Pulsar
Pulsar 数据连接器
引擎支持
Spark
Flink
Seatunnel Zeta
核心特性
描述
Apache Pulsar 的接收连接器。
支持的数据源信息
数据源 | 支持的版本 |
---|---|
Pulsar | Universal |
输出选项
名称 | 类型 | 是否必须 | 默认值 | 描述 |
---|---|---|---|---|
topic | String | Yes | - | 输出到Pulsar主题名称. |
client.service-url | String | Yes | - | Pulsar 服务的服务 URL 提供者. |
admin.service-url | String | Yes | - | 管理端点的 Pulsar 服务 HTTP URL. |
auth.plugin-class | String | No | - | 身份验证插件的名称. |
auth.params | String | No | - | 身份验证插件的参数. |
format | String | No | json | 数据格式。默认格式为 json。可选的文本格式. |
field_delimiter | String | No | , | 自定义数据格式的字段分隔符. |
semantics | Enum | No | AT_LEAST_ONCE | 写入 pulsar 的一致性语义. |
transaction_timeout | Int | No | 600 | 默认情况下,事务超时指定为 10 分钟. |
pulsar.config | Map | No | - | 除了上述必须由 Pulsar 生产者客户端指定的参数外. |
message.routing.mode | Enum | No | RoundRobinPartition | 要分区的消息的默认路由模式. |
partition_key_fields | array | No | - | 配置哪些字段用作 pulsar 消息的键. |
common-options | config | no | - | 源插件常用参数,详见源码 常用选项. |
参数解释
client.service-url [String]
Pulsar 服务的 Service URL 提供程序。

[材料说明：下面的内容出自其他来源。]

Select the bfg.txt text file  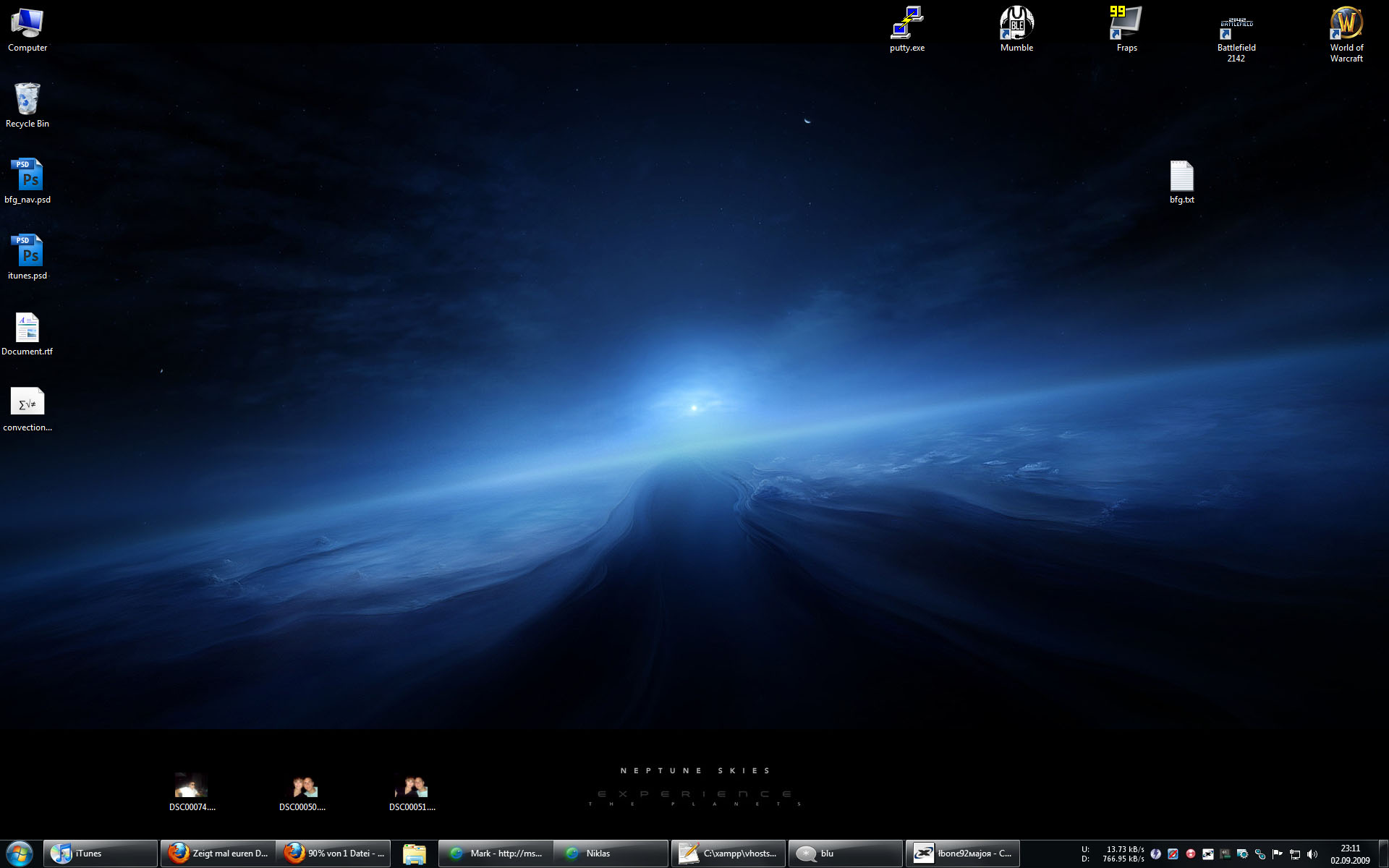[1181, 177]
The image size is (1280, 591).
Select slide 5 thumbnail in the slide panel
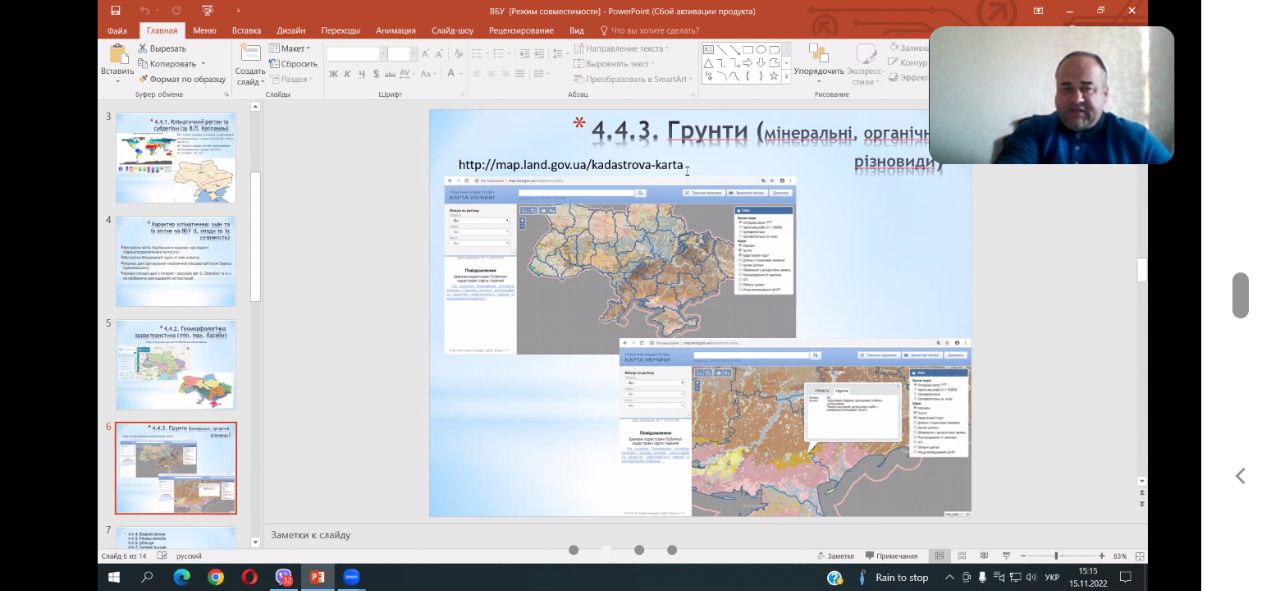tap(175, 365)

要使用客户端库连接到 Pulsar, 您需要指定一个 Pulsar 协议 URL。您可以将 Pulsar 协议 URL 分配给特定集群并使用 Pulsar 方案。
例如, localhost
: pulsar://localhost:6650,localhost:6651
.
admin.service-url [String]
管理端点的 Pulsar 服务 HTTP URL.
例如, http://my-broker.example.com:8080
, or https://my-broker.example.com:8443
for TLS.
auth.plugin-class [String]
身份验证插件的名称。
auth.params [String]
身份验证插件的参数。
例如, key1:val1,key2:val2
format [String]
数据格式。默认格式为 json。可选的文本格式。默认字段分隔符为","。如果自定义分隔符,请添加"field_delimiter"选项。
field_delimiter [String]
自定义数据格式的字段分隔符。默认field_delimiter为','。
semantics [Enum]
写入 pulsar 的一致性语义。可用选项包括 EXACTLY_ONCE、NON、AT_LEAST_ONCE、默认AT_LEAST_ONCE。 如果语义被指定为 EXACTLY_ONCE,我们将使用 2pc 来保证消息被准确地发送到 pulsar 一次。 如果语义指定为 NON,我们将直接将消息发送到 pulsar,如果作业重启/重试或网络错误,数据可能会重复/丢失。
transaction_timeout [Int]
默认情况下,事务超时指定为 10 分钟。如果事务未在指定的超时时间内提交,则事务将自动中止。因此,您需要确保超时大于检查点间隔。
pulsar.config [Map]
除了上述 Pulsar 生产者客户端必须指定的参数外,用户还可以为生产者客户端指定多个非强制性参数, 涵盖 Pulsar 官方文档中指定的所有生产者参数。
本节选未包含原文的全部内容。